STRINGS (sezione d’archi)

-     8’ (s/w) : attiva e disattiva uno dei due oscillatori della sezione STRINGS, precisamente quello impostato sull’ottava più alta.

-     16’ (s/w) : attiva e disattiva uno dei due oscillatori della sezione STRINGS, precisamente quello impostato sull’ottava più bassa.

-     VOLUME (slider) : regola la quantità di segnale proveniente dagli oscillatori della sezione STRINGS, da zero segnale al valore massimo.

-     TIMBRE (slider) : regola le medie frequenze del suono prodotto dalla sezione STRINGS; la regolazione possiede un’escursione in frequenza parecchio elevata accompagnando il suono d’archi da un’equalizzazione molto cupa ad una limpida ed aperta.

-     CRESCENDO (slider) : la sezione STRINGS del Performer 2 monta un amplificatore controllato in tensione che possiede un piccolo generatore di funzione a due parametri settabili. Questi agiscono direttamente sull’amplificazione. Con il CRESCENDO s’intende un classico “attack” o tempo di salita iniziale.

-     SUSTAIN (slider) : il termine potrebbe creare della confusione poiché il parametro in questione non centra nulla con il “sustain”, in quanto serve per variare il tempo di rilascio del suono dopo aver staccato le mani dalla tastiera. N.B. Il parametro non è settabile quando la sezione BRASS risulta attiva.

     

MODULATION (detune)

-     STRINGS (s/w) : pulsante che permette di applicare al secondo oscillatore della sezione “archi” (8’) lo sfalsamento dell’accordatura. Contemporaneamente indirizza a questo anche la modulazione prodotta dall’oscillatore a bassa frequenza.

-     BRASS (s/w) : pulsante che permette di applicare all’oscillatore della sezione “fiati” lo sfalsamento dell’accordatura.
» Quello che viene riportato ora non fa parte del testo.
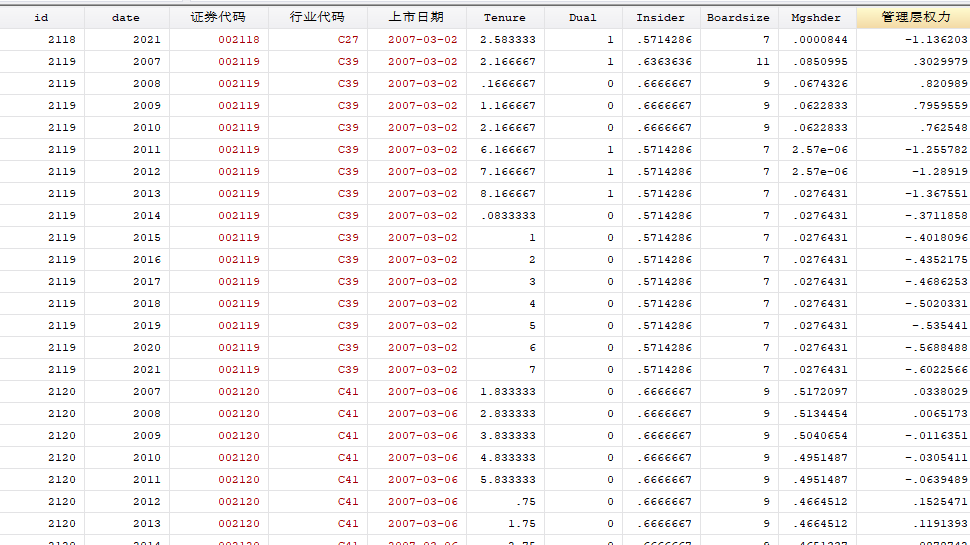
Task: Click the Dual column header
Action: click(x=582, y=17)
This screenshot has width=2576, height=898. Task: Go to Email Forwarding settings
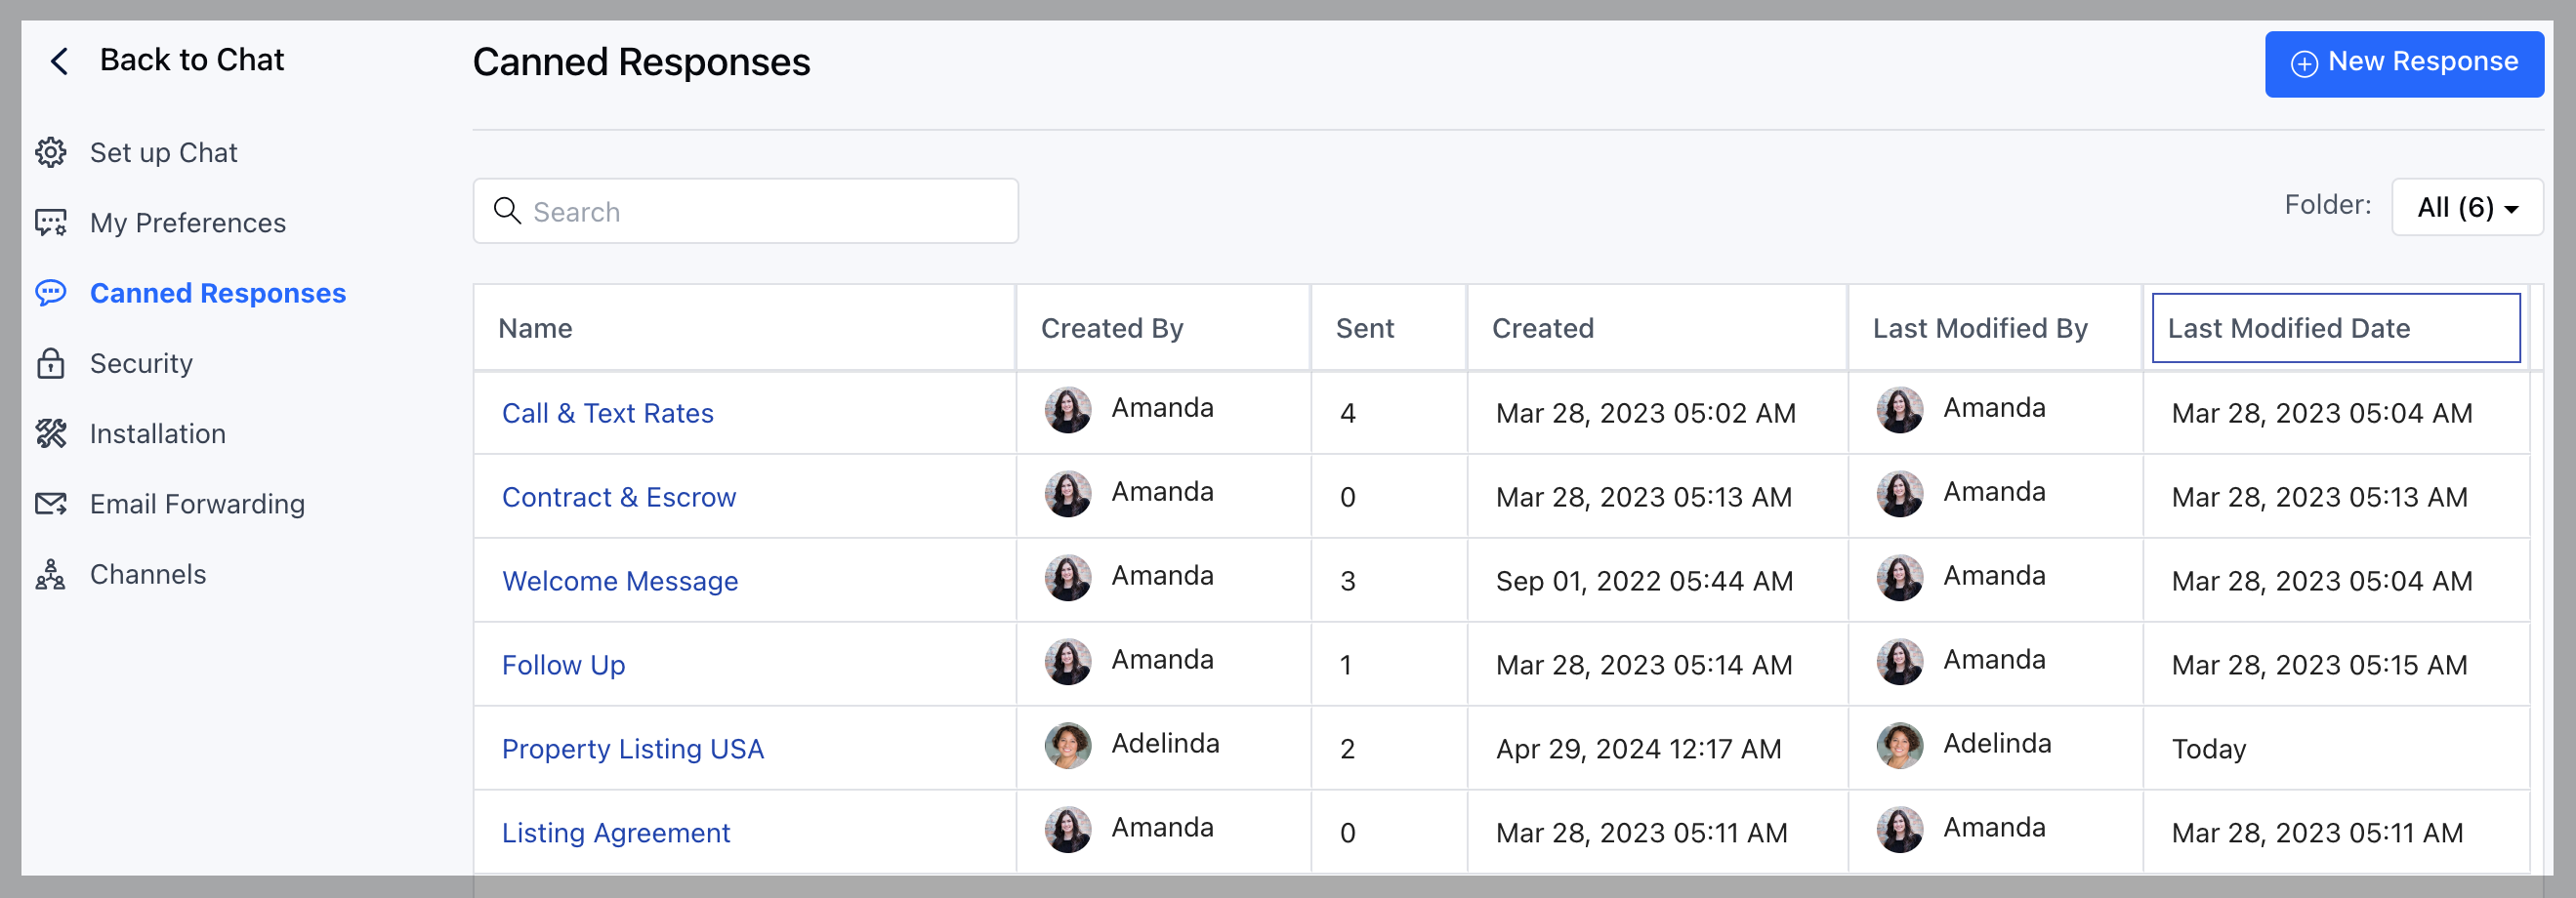pos(197,503)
Contemporaneamente indirizza a questo anche la modulazione prodotta dall’LFO. N.B. Essendo presente nel Performer 2 un unico oscillatore ad onda quadra, non è possibile variare l’accordatura della sezione BRASS e tener contemporaneamente attivata la stessa.
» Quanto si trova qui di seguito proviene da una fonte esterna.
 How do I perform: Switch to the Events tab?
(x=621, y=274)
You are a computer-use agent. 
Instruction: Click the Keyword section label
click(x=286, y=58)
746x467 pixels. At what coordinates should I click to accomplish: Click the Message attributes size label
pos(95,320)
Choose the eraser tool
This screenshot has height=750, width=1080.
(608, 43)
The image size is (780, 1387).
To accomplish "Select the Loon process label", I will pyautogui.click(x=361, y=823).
-     PIPE (s/w) : pulsante che permette di applicare ad una terza sezione lo sfalsamento dell’accordatura, contemporaneamente indirizza a questa anche la modulazione prodotta dall’oscillatore a bassa frequenza. La sezione in questione riguarda l’organo che può essere suonato da solo utilizzando i parametri variabili della sezione STRINGS per modificarne il timbro, il volume, il tempo di attacco e quello di rilascio.

-     AMOUNT (slider) : stabilisce quanti cent di scordatura debbono essere applicati all’oscillatore selezionato. Da zero “detune” al valore di massima.

MODULATION (vibrato)

-      RATE (slider) : regola la velocità della frequenza modulante dell’LFO.

-      DEPTH (slider) : stabilisce la quantità di segnale modulante da applicare agli oscillatori selezionati.

-     DELAY (slider) : imposta il tempo di ritardo, e cioè quello ch’intercorre da quando viene premuto un tasto sulla tastiera a quando inizia la modulazione.

ALTRI CONTROLLI

-     TRANSP. (s/w) : se il pulsante non è attivo la tastiera suona alla quota d’ottavi normalmente impostata. Se viene attivato invece, tutti gli strumenti si trasportano di scala e suonano ad una ottava inferiore.

-     MASTER VOLUME (slider) : stabilisce la quantità di segnale generale presente all'uscita MAIN.